◆ Page extract ◆
▬▬▬

It's Orwell, Baby, Orwell

twelveoone

ground zero
Joined
Mar 13, 2004
Posts
5,882
"If you want a picture of the future, imagine a boot stamping on a human face--for ever." --from Nineteen Eighty-Four
Orwell's reputation rests not only on his political shrewdness and his sharp satires but also on his marvelously clear style and on his superb essays, which rank with the best ever written. "Politics and the English Language" (1950), which links authoritarianism with linguistic decay...Richard A.Johnson http://www.levity.com/corduroy/orwell.htm

The philosopher Ludwig Wittgenstein advised readers to attend to the use of a phrase in order to determine its meaning. Adopting that suggestion, one regularly discovers that terms of political discourse are used with a doctrinal meaning that is crucially different from the literal one. - Noam Chomsky, The Crimes of 'Intcom'; Foreign Policy, September, 2002 http://www.chomsky.info/articles/200209--.htm

What prompted this is the introduction to the "The Poetry Reader's Toolkit" , by Marc Polonsky. In the first paragraph he draws a distinction between advertising, political slogans, jargon, propaganda and poetry. (I object) His point is well taken by the rest of the book in that it promotes a subjective critical thinking. But the first paragraph in itself is propaganda.

▬▬▬

◆ Data entries ◆
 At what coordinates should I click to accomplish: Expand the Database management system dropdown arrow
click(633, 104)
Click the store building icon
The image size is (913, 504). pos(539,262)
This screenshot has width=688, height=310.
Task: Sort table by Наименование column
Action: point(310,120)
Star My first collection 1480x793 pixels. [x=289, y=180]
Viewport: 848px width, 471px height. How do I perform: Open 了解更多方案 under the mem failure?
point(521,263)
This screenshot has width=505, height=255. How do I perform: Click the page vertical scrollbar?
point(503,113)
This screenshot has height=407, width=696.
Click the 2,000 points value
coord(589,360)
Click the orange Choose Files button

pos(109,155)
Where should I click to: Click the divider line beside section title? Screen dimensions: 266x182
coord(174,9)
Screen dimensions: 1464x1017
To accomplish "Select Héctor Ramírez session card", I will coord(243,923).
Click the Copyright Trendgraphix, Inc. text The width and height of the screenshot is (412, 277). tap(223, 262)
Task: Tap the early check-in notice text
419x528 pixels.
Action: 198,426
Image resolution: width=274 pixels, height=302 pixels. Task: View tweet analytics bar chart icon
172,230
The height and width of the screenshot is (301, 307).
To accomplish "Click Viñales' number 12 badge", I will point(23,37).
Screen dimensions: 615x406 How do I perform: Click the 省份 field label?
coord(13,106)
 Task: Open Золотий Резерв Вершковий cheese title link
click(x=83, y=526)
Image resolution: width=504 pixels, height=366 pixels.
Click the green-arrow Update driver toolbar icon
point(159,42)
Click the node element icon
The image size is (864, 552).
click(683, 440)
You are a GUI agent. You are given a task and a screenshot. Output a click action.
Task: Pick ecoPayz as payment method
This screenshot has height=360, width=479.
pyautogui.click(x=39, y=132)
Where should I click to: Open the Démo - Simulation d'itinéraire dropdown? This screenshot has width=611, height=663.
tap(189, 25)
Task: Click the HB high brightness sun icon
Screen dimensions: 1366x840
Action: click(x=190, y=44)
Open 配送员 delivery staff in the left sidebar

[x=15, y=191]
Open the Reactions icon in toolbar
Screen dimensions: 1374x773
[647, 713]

▬▬▬

◆ Brief A ◆
According to the Orwell post, which book's introduction prompted it, and who wrote that book?
◆ Brief B ◆
Rewrite the entries from their first line through the line with "Star My first", swapping "store" for "shop" and leaving everything else as it is.

◆ Problem solution A ◆
"The Poetry Reader's Toolkit" by Marc Polonsky.

◆ Problem solution B ◆
 At what coordinates should I click to accomplish: Expand the Database management system dropdown arrow
click(633, 104)
Click the shop building icon
The image size is (913, 504). pos(539,262)
This screenshot has width=688, height=310.
Task: Sort table by Наименование column
Action: point(310,120)
Star My first collection 1480x793 pixels. [x=289, y=180]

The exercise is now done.